You can trivially create this, even if the underlying thing is
per-server. Simply have a lock and shared data structure between the
servers.

Even in the kernel, it should be mostly trivial to create a global
policy. The only tricky bit (in the kernel) is the whole affinity muck,
but userspace doesn't *need* to do even that.

> > LAZY enables that.. *however* it does need to wake the server when it is
> > idle, otherwise they'll all sit there waiting for one another.
> 
> If all servers are busy running workers, then it is not up to the
> kernel to "preempt" them in my model: the userspace can set up another
> thread/task to preempt a misbehaving worker, which will wake the
> server attached to it. 

So the way I'm seeing things is that the server *is* the 'CPU'. A UP
machine cannot rely on another CPU to make preemption happen.

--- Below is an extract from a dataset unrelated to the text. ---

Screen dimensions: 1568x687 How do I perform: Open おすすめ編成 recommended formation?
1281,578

Also, preemption is very much not about misbehaviour. Wakeup can cause a
preemption event if the woken task is deemed higher priority than the
current running one for example.

And time based preemption is definitely also a thing wrt resource
distribution.

> But in practice there are always workers
> blocking in the kernel, which wakes their servers, which then reap the
> woken/runnable workers list, so well-behaving code does not need this.

This seems to discount pure computational workloads.

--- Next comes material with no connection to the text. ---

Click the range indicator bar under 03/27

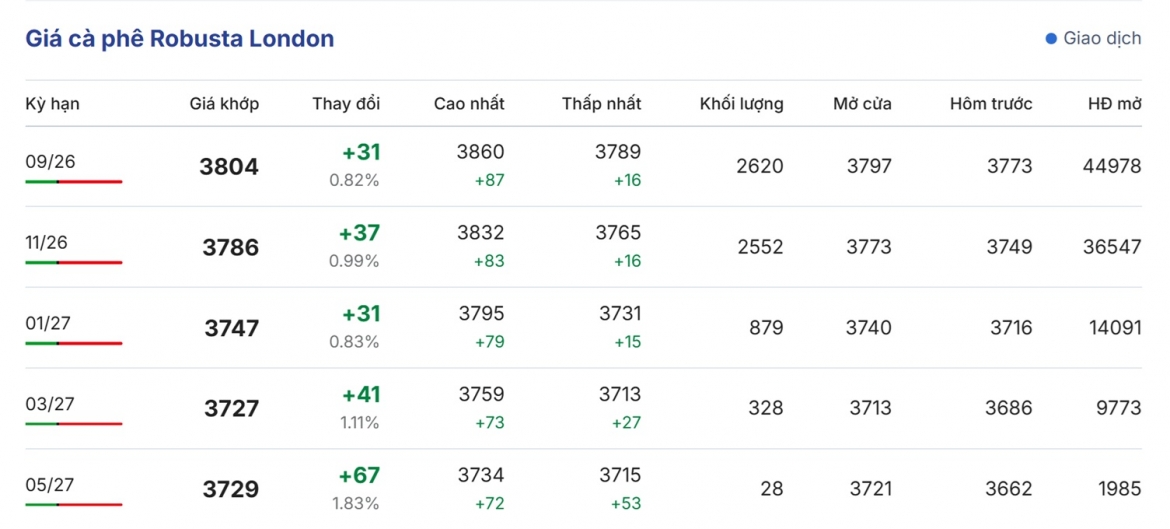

> And so we need to figure out this high-level thing first: do we go
> with the per-server worker queues/lists, or do we go with the approach
> I use in my patchset? It seems to me that the kernel-side code in my
> patchset is not more complicated than your patchset is shaping up to
> be, and some things are actually easier to accomplish, like having a
> single idle_server_ptr vs this LAZY and/or server "preemption"
> behavior that you have.
> 
> Again, I'm OK with having it your way if all needed features are
> covered, but I think we should be explicit about why
> per-server/per-cpu model is chosen vs the one I proposed, especially
> as it seems the kernel side code is not really simpler in the end.

So I went with a UP first approach. I made single server preemption
driven scheduling work first (both tick and wakeup-preemption are
supported).

The whole LAZY thing is only meant to supress some of that (notably
wakeup preemption), but you're right in that it's not really nice. I got
it working, but I'm not particularly happy with it either.

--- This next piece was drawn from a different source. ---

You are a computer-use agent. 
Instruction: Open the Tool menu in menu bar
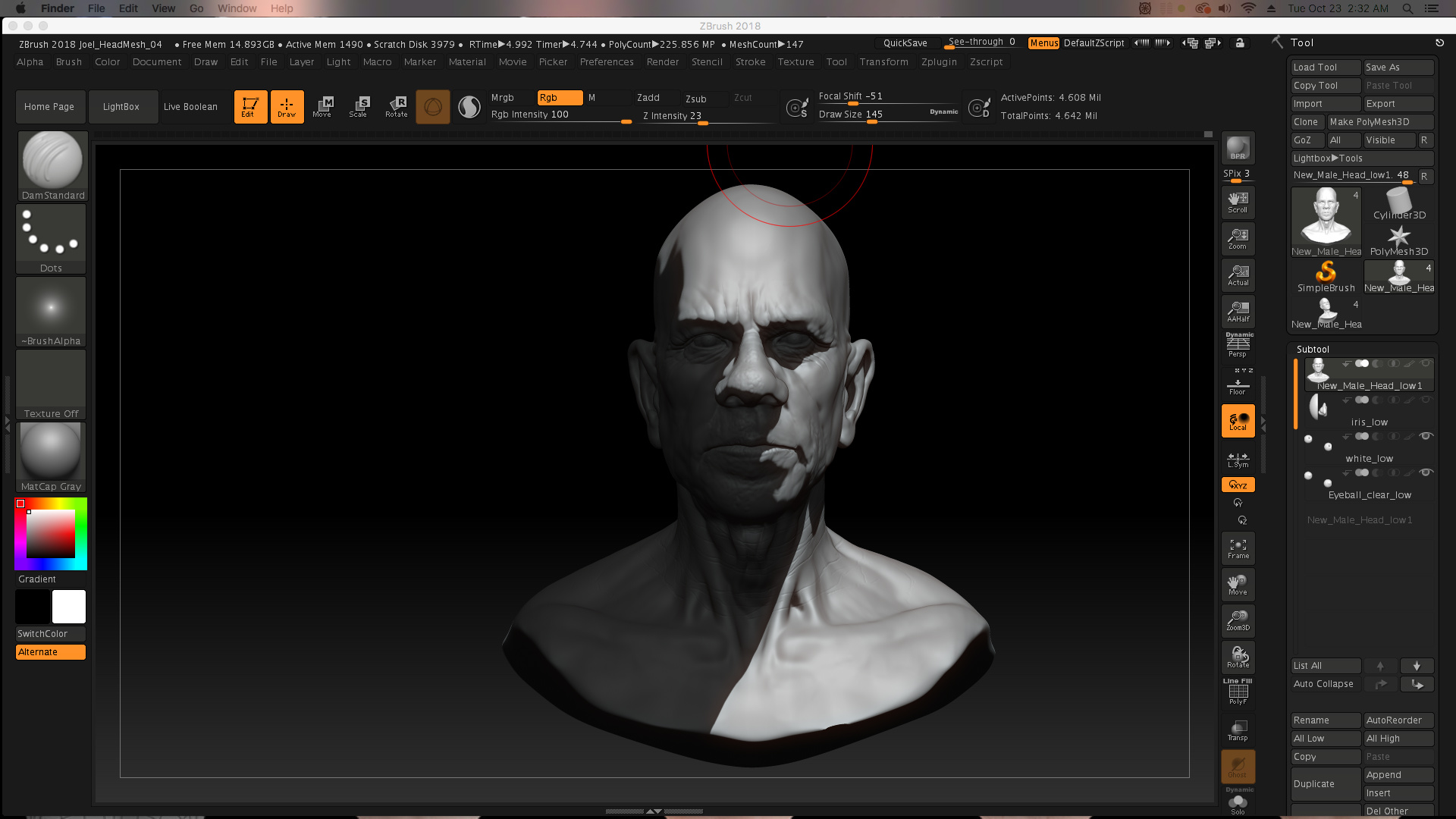[837, 62]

Having the sys_enter/sys_exit hooks also made the page pins short lived,
and signals much simpler to handle. You're destroying signals IIUC.


So I see no fundamental reason why userspace cannot do something like:

	struct umcg_task *current = NULL;

	for (;;) {
		self->state = UMCG_TASK_RUNNABLE | UMCG_TF_COND_WAIT;

		runnable_ptr = (void *)__atomic_exchange_n(&self->runnable_workers_ptr,
                                                           NULL, __ATOMIC_SEQ_CST);

		pthread_mutex_lock(&global_queue.lock);
		while (runnable_ptr) {
			next = (void *)runnable_ptr->runnable_workers_ptr;
			enqueue_task(&global_queue, runnable_ptr);
			runnable_ptr = next;
		}

		/* complicated bit about current already running goes here */

		current = pick_task(&global_queue);
		self->next_tid = current ? current->tid : 0;
unlock:
		pthread_mutex_unlock(&global_queue.lock);

		ret = sys_umcg_wait(0, 0);

		pthread_mutex_lock(&global_queue.lock);
		/* umcg_wait() didn't switch, make sure to return the task */
		if (self->next_tid) {
			enqueue_task(&global_queue, current);
			current = NULL;
		}
		pthread_mutex_unlock(&global_queue.lock);

		// do something with @ret
	}

to get global scheduling and all the contention^Wgoodness related to it.
Except, of course, it's more complicated, but I think the idea's clear
enough.
Peter Oskolkov Dec. 15, 2021, 11:26 p.m. UTC | #15
On Wed, Dec 15, 2021 at 2:25 PM Peter Zijlstra <peterz@infradead.org> wrote:
>
> On Wed, Dec 15, 2021 at 11:49:51AM -0800, Peter Oskolkov wrote:
>
> > TL;DR: our models are different here. In your model a single server
> > can have a bunch of workers interacting with it; in my model only a
> > single RUNNING worker is assigned to a server, which it wakes when it
> > blocks.
>
> So part of the problem is that none of that was evident from the code.
> It is also completely different from the scheduler code it lives in,
> making it double confusing.
>
> After having read the code, I still had no clue what so ever how it was
> supposed to be used. Which is where my reverse engineering started :/

I posted a doc patch:
https://lore.kernel.org/lkml/20211122211327.5931-6-posk@google.com/
a lib patch with userspace code:
https://lore.kernel.org/lkml/20211122211327.5931-5-posk@google.com/
and a doc patch for the lib/userspace code:
https://lore.kernel.org/lkml/20211122211327.5931-7-posk@google.com/

I spent at least two weeks polishing the lib patch and the docs, much
more if previous patchsets are to be taken into account. Yes, they are
confusing, and most likely answer all of the wrong questions, but I
did try to make my approach as clear as possible... I apologize if
that was not very successful...

>
> > More details:
> >
> > "Working servers" cannot get wakeups, because a "working server" has a
> > single RUNNING worker attached to it. When a worker blocks, it wakes
> > its attached server and becomes a detached blocked worker (same is
> > true if the worker is "preempted": it blocks and wakes its assigned
> > server).
>
> But who would do the preemption if the server isn't allowed to run?
>
> > Blocked workers upon wakeup do this, in order:
> >
> > - always add themselves to the runnable worker list (the list is
> > shared among ALL servers, it is NOT per server);
>
> That seems like a scalability issue. And, as said, it is completely
> alien when compared to the way Linux itself does scheduling.
>
> > - wake a server pointed to by idle_server_ptr, if not NULL;
> > - sleep, waiting for a wakeup from a server;
> >
> > Server S, upon becoming IDLE (no worker to run, or woken on idle
> > server list) does this, in order, in userspace (simplified, see
> > umcg_get_idle_worker() in
> > https://lore.kernel.org/lkml/20211122211327.5931-5-posk@google.com/):
> > - take a userspace (spin) lock (so the steps below are all within a
> > single critical section):
>
> Don't ever suggest userspace spinlocks, they're horrible crap.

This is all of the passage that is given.